Each family made its own big fire for the damper-and tea-making, so that there were many fires, round each of which its own family group sat and waited. The young bachelors made a special little yard for themselves within which their fire was lighted and their billies tended by a young sister. The breakwind of bushes made their enclosure temporarily sacred from all except the children, who played unchecked round about all the fires.

Presently, to the cries of “Kabbarli na! Kabbarli na!” [Hurrah, Grandma] I went to see if all my guests were assembled.

Where’s Karrimu?”

“At the camp.”

“Call him, tell him to come and get Empire Day bread.”

Ensued a great shouting across the valley. Karrimu is a widower, self-made. Before he arrived at my camp in 1921, he had clubbed his two women “for talking too much,” distributed their cooked bodies, and then travelled with his son, daughter and nephew along the track blazed by his relatives into civilization.

Yagguin, a young initiate, being in Coventry through an unlawful love-affair, was not called, a sign or two from the men giving me the facts of his crime and isolation. Jajjala, another young bachelor, lay prostrate with the white man’s disease, contracted somewhere along the line. Separate food was taken to these two solitary folk.

The dampers were made on bags, no dish being considered large enough for the occasion. All had their billies and pannikins in readiness, and presently all filed over to the flour bags beside the tent, and stood round while Kabbarli asked them to repeat after her, “God Save the King,” which we all said three times. Then each representative of the families was given flour until they cried, “Alle jeega” (Enough). The billies were already boiling, and hither and thither Kabbarli moved with her tins of tea and sugar under each arm. How they love sugar! And how they beamed when it was helped in cupfuls, and not with a spoon as on ordinary days. All dampers were spread large and wide and thin over the ashes, so that they should be cooked more quickly. Gaiety and laughter and the play of children all about made the occasion a special one. There was abundance for all, and so there was no lingering thought among the women feasters that this or that portion must be reserved for brother, son, father or nephew. They ate, and ate in full content.

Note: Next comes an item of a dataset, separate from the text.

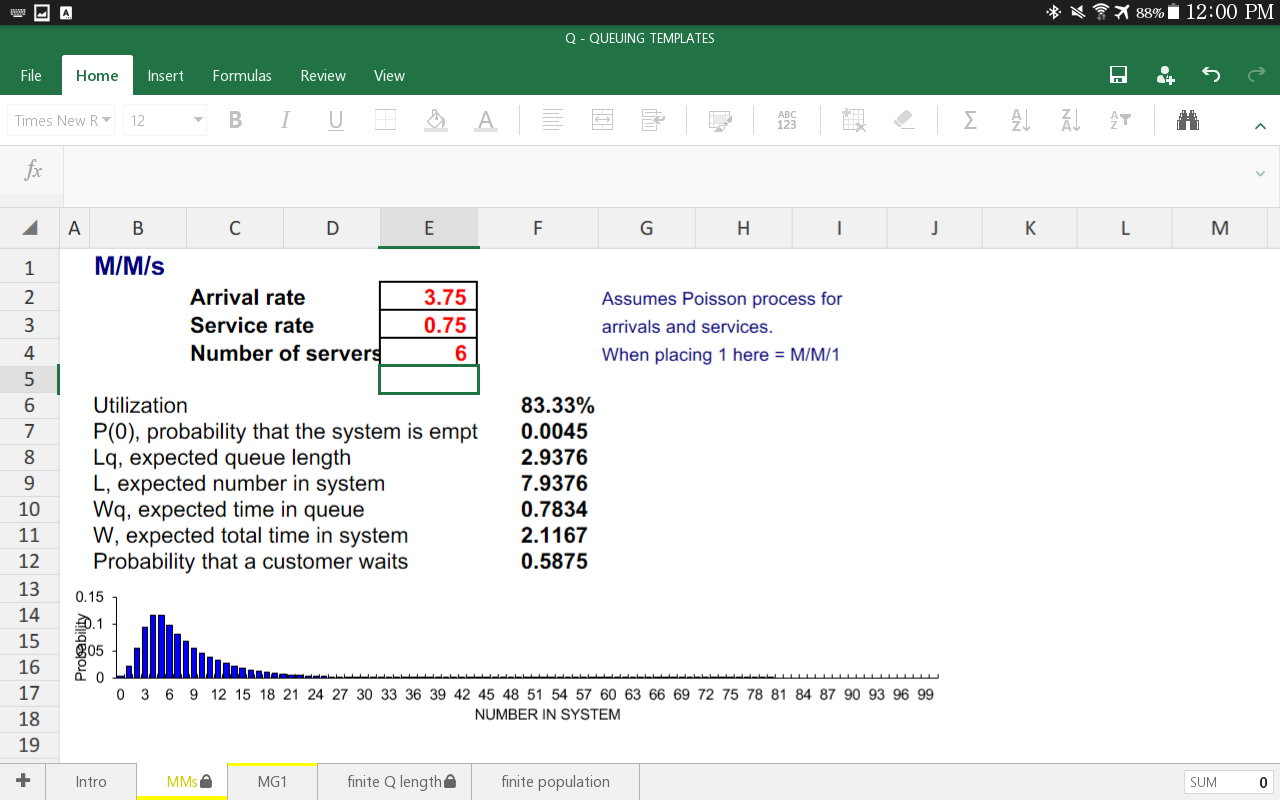Sort data descending with the Z-A icon
The height and width of the screenshot is (800, 1280).
click(x=1069, y=120)
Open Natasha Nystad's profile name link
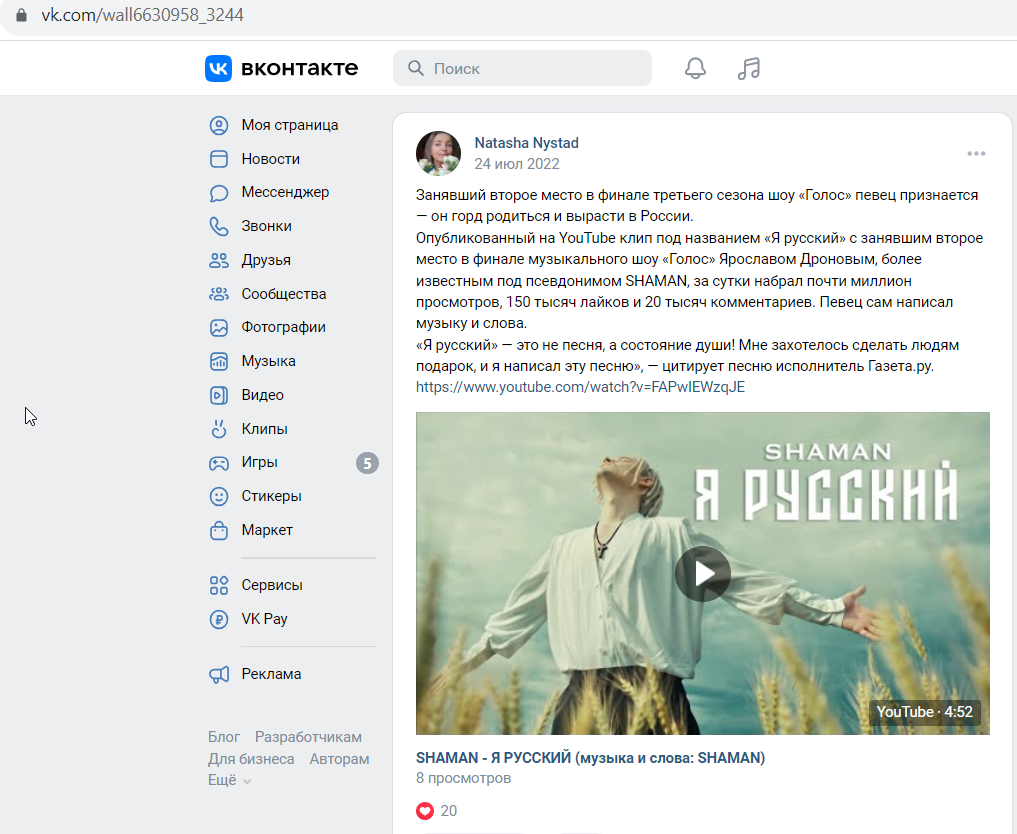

Forty pounds of meat, bought from the “sugar train,” was kept hidden from the men, and was cooked miri mawgoon (human meat) fashion. A deep hole had been dug in my open fire-place, and a big fire made therein. Cinders and ashes were partly raked out, and the meat was placed in the hollow oven, covered with the hot ashes and cinders, and left to cook for many hours. Little groups of two and three women, and the only two old men in camp, came along at frequent intervals and a huge portion of steak or well-covered meat-bone was cut off for them. This they devoured in quick secrecy. The men and boys had been given bullocks’ and sheep’s heads, legs, “arms” and entrails by the kindly sugar-train butcher, and so I had no qualms of conscience in reserving my Empire Day meat gift for the women. Jam was bought for the children and was also hidden from brothers, sons and fathers. Only those who live and work for years in native camps can realize the daily struggle of the poor women for the barest subsistence. They come behind the dogs in the economy of camp life.

Empire Day was made an all-day feast for every guest. Breakfast continued till dinner-time, and dinner till supper, and there was even a surplus for next morning (unless it was eaten during the night). When the children were filled literary-we played an aboriginal adaption of “Here we go round the mulberry bush,” which I had arranged “Not without some little fevers of the brow,” as Mr. Sapsea remarked, being rather hampered by aboriginal linguistic deficiencies in translation.

“Ring-a-ring-a-roses” followed, and then two of their own games-a sort of “hide-and-seek,” and a drama of impersonation of women wailing for the newly dead. The guests sat enjoying that “satisfaction of fullness,” and then, in their usual family group order, they feted back over the hill towards their ngooras, calling out “Balya, Kabbarli” as they passed.